Mais encore faut-il que la lettre ne suffise pas.
En second lieu, l’office de dire le droit peut conduire le juge à faire le droit et donc, par cette entrefaite, à devenir lui-même une source de droit.
C’est ainsi que face au silence de la loi, c’est bien au juge qu’il incombe de faire le droit, afin de pouvoir l’appliquer et les constructions prétoriennes issues de l’office du juge qui a statué praeter legem ne manquent pas (troubles anormaux du voisinage, abus de droit…).
Mais encore faut-il que les solutions nécessaires au juge, pour rendre le droit, ne se trouvent pas dans la loi.
En troisième lieu, si « le juge est la bouche qui prononce les paroles de la loi » (Montesquieu, De l’esprit des lois, 1748, Livre XI, Chapitre VI), il s’impose que lorsque la loi existe et qu’elle est parfaitement claire, le juge se doit impérieusement de l’appliquer !
La loi est votée par la représentation nationale qui est élue et promulguée au nom du peuple française en vertu de l’article 56 de la Constitution, de sorte qu’il n’incombe très certainement pas au juge de la réécrire lorsqu’elle est parfaitement compréhensible.

▶ Travail demandé
1 - Quelles constructions prétoriennes le texte sur l'office du juge cite-t-il en exemple ?
2 - Prolongez le texte sur l'office du juge à la suite de sa dernière phrase.
Les données n'interviennent en rien dans ce travail.

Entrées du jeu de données
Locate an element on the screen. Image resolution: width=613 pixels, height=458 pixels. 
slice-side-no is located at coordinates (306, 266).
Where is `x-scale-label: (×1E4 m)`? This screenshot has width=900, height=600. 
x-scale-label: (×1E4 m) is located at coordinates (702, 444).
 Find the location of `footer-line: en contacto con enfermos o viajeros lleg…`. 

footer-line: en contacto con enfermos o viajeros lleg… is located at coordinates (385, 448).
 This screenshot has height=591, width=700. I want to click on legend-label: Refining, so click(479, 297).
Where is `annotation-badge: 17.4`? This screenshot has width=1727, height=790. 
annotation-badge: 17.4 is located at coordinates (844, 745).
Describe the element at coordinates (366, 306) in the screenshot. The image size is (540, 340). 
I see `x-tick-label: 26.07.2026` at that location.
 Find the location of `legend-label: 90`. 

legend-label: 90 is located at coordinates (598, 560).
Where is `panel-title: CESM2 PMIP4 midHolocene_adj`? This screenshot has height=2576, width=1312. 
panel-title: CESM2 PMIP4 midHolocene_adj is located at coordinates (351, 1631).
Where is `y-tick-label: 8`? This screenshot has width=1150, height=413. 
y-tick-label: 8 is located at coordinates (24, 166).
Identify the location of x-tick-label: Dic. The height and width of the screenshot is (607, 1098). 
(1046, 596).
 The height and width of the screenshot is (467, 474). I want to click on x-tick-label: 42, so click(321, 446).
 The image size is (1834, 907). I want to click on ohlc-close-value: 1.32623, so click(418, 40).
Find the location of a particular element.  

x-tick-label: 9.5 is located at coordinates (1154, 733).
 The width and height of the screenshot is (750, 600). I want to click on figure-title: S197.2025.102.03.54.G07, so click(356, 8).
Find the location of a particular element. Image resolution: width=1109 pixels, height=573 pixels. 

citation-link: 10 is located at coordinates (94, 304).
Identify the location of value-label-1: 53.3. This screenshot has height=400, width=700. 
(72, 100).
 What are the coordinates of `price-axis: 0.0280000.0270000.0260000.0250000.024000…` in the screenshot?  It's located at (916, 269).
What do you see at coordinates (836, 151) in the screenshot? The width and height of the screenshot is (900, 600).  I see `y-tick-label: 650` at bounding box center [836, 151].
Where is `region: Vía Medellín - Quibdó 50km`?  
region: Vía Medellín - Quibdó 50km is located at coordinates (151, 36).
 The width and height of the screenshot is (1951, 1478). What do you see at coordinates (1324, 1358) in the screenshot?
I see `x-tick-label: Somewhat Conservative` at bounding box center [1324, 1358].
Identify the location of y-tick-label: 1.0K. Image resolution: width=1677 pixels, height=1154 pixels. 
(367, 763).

▶ Réponses par consigne
1 - Les troubles anormaux du voisinage et l'abus de droit.

2 -
Montesquieu n’a jamais reconnu d’autres pouvoirs au juge que celui de juger et non de légiférer et c’est bien ce qui interpelle à la lecture de l’arrêt du 21 mars 2024, lorsqu’en toute transparence la Cour de cassation expose les raisons pour lesquelles elle a pu décider, en juin et en octobre 2017, d’écarter en toute conscience, et de façon contra legem, les dispositions de l’article L 243-1-1-II du code des assurances :
« Ce revirement de jurisprudence poursuivait, en premier lieu, un objectif de simplification en ne distinguant plus selon que l’élément d’équipement était d’origine ou seulement adjoint à l’existant, lorsque les dommages l’affectant rendaient l’ouvrage en lui-même impropre à sa destination. »
« Il visait, en second lieu, à assurer une meilleure protection des maîtres de l’ouvrage, réalisant plus fréquemment des travaux de rénovation ou d’amélioration de l’habitant existant. »
« Ces objectifs n’ont, toutefois, pas été atteints. »
A cet égard, contrairement à ce qu’elle écrit dans son arrêt, la Cour de cassation n’a pas simplement « précisé », en 2017, la « portée des règles » qu’elle avait précédemment établies, puisqu’elle a purement et simplement écarté l’application des dispositions de l’article L 243-1-1-II du code des assurances, pour imposer une analyse parfaitement contraire à la loi ayant vocation à faire jurisprudence.
Au regard des seuls principes, le travail de réflexion de la Cour de cassation qui est exposé 7 ans plus tard dans l’arrêt du 21 mars 2024 relevait plus certainement de la compétence du législateur, s’il était advenu nécessaire de procéder à une réécriture de l’ordonnance n°2005-658 du 8 juin 2005.
De la même façon que c’est au législateur qu’il revient de procéder à des études d’impact concernant l’application du droit et non nécessairement au juge de se substituer à lui, pour adapter sa jurisprudence en gré de ses analyses.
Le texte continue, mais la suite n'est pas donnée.